## Start Reading text

Kismet, the Company and Pubco urge investors, shareholders and other interested persons to read the Registration Statement, including
the preliminary Proxy Statement/Prospectus, and amendments thereto, and the definitive Proxy Statement/Prospectus when it becomes available,
as well as other documents filed with the SEC, because these documents contain or will contain important information about Kismet, the
Company, Pubco and the Transactions. The definitive Proxy Statement/Prospectus will be mailed to Kismet’s shareholders as of a record
date to be established for voting on the Transactions. Kismet’s shareholders may obtain a copy of such documents, without charge,
by directing a request to: Kismet Acquisition One Corp., 850 Library Avenue, Suite 204, Newark, Delaware 19715. These documents can also
be obtained, without charge, at the SEC’s web site (http://www.sec.gov).
Participants in Solicitation
Kismet, the Company, Pubco and their respective
directors, executive officers and other members of their management and employees, under SEC rules, may be deemed to be participants in
the solicitation of proxies of Kismet’s shareholders in connection with the Transactions. Investors and security holders may obtain
more detailed information regarding the names, affiliations and interests of Kismet’s directors and executive officers in the final
prospectus from Kismet’s initial public offering, which was filed with the SEC on August 7, 2020. Information regarding the persons
who may, under SEC rules, be deemed participants in the solicitation of proxies of Kismet’s shareholders in connection with the
Transactions will be set forth in the Proxy Statement/Prospectus for the Transactions when available. Information concerning the interests
of Kismet’s and the Company’s participants in the solicitation, which may, in some cases, be different than those of Kismet’s
and the Company’s equity holders generally, will be set forth in the Proxy Statement/Prospectus relating to the Transactions when
it becomes available.
Non-Solicitation
This Current Report on Form 8-K is not a proxy
statement or solicitation of a proxy, consent or authorization with respect to any securities or in respect of the Transactions and shall
not constitute an offer to sell or a solicitation of an offer to buy the securities of Kismet, Pubco or the Company, nor shall there be
any sale of any such securities in any state or jurisdiction in which such offer, solicitation, or sale would be unlawful prior to registration
or qualification under the securities laws of such state or jurisdiction. No offer of securities shall be made except by means of a prospectus
meeting the requirements of Section 10 of the Securities Act.

## End Reading text

• Requirement
Extend the Kismet securities filing text, starting right after its final sentence. The material that comes after this text is from a separate source.

## Start Supplied material

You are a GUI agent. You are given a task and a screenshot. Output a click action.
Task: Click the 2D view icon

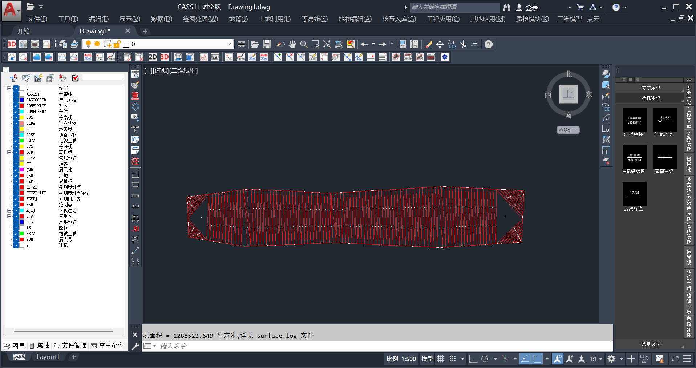click(153, 57)
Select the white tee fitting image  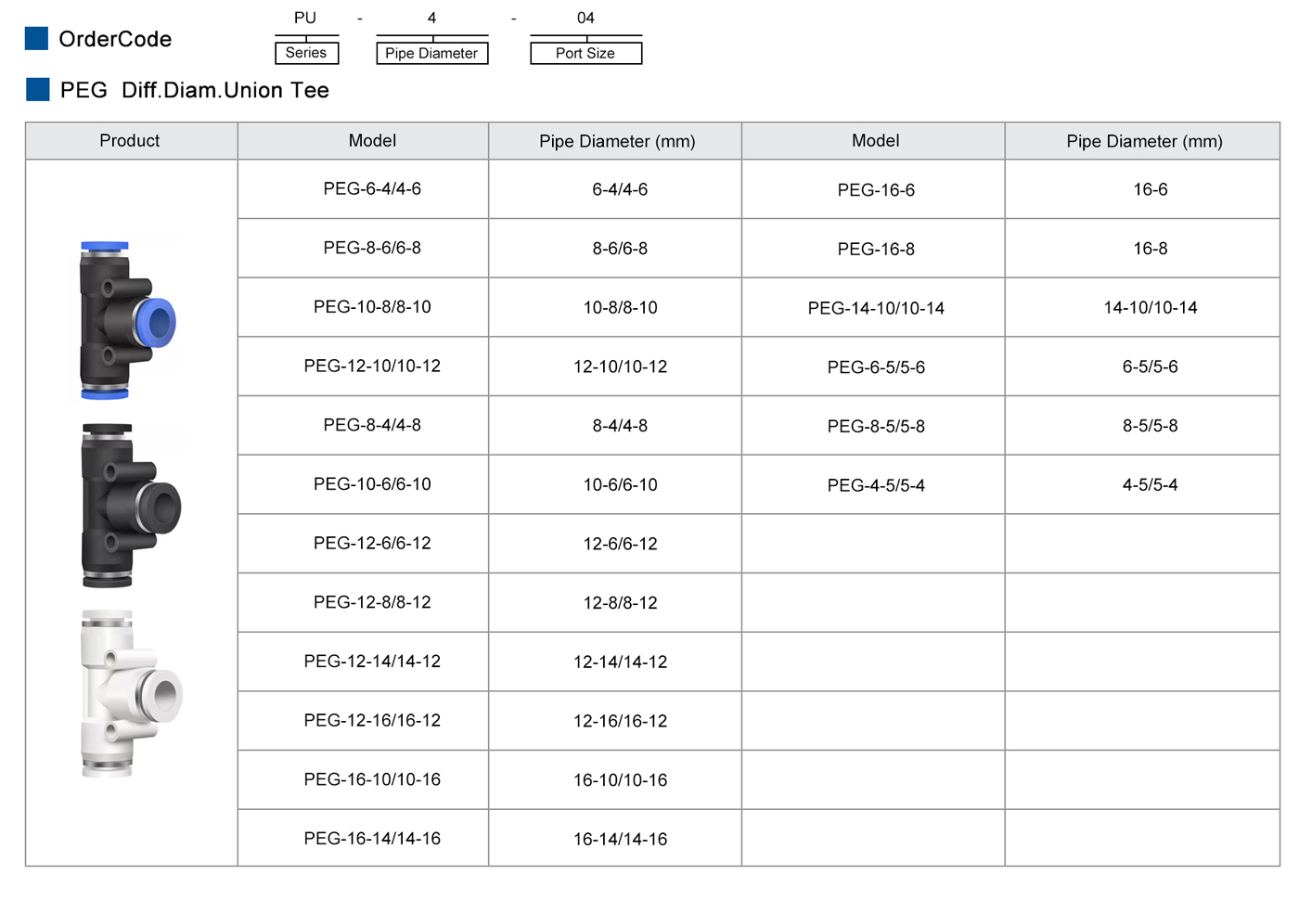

## End Supplied material

• Written answer
Forward Looking Statements
This Current Report on Form 8-K (including certain
of the exhibits hereto) includes certain statements that are not historical facts but are forward-looking statements for purposes of the
safe harbor provisions under the United States Private Securities Litigation Reform Act of 1995. Forward-looking statements generally
are accompanied by words such as “believe,” “may,” “will,” “estimate,” “continue,”
“anticipate,” “intend,” “expect,” “should,” “would,” “plan,” “predict,”
“potential,” “seem,” “seek,” “future,” “outlook,” and similar expressions
that predict or indicate future events or trends or that are not statements of historical matters. Such forward-looking statements are
subject to risks and uncertainties, which could cause actual results to differ from the forward-looking statements. These forward-looking
statements may include, without limitation, statements with respect to (i) the Company’s bookings, performance, strategies, prospects
and other aspects of the businesses of the Company or Kismet, or the combined company after completion of the Transactions, (ii) trends
in the gaming industry, (iii) the Company’s target cohorts and users and the expected arrangements with them, (iv) the Company’s
projected growth opportunities, including relative to its competitors and (v) other statements regarding Kismet’s or the Company’s
expectations, hopes, beliefs, intentions or strategies regarding the future.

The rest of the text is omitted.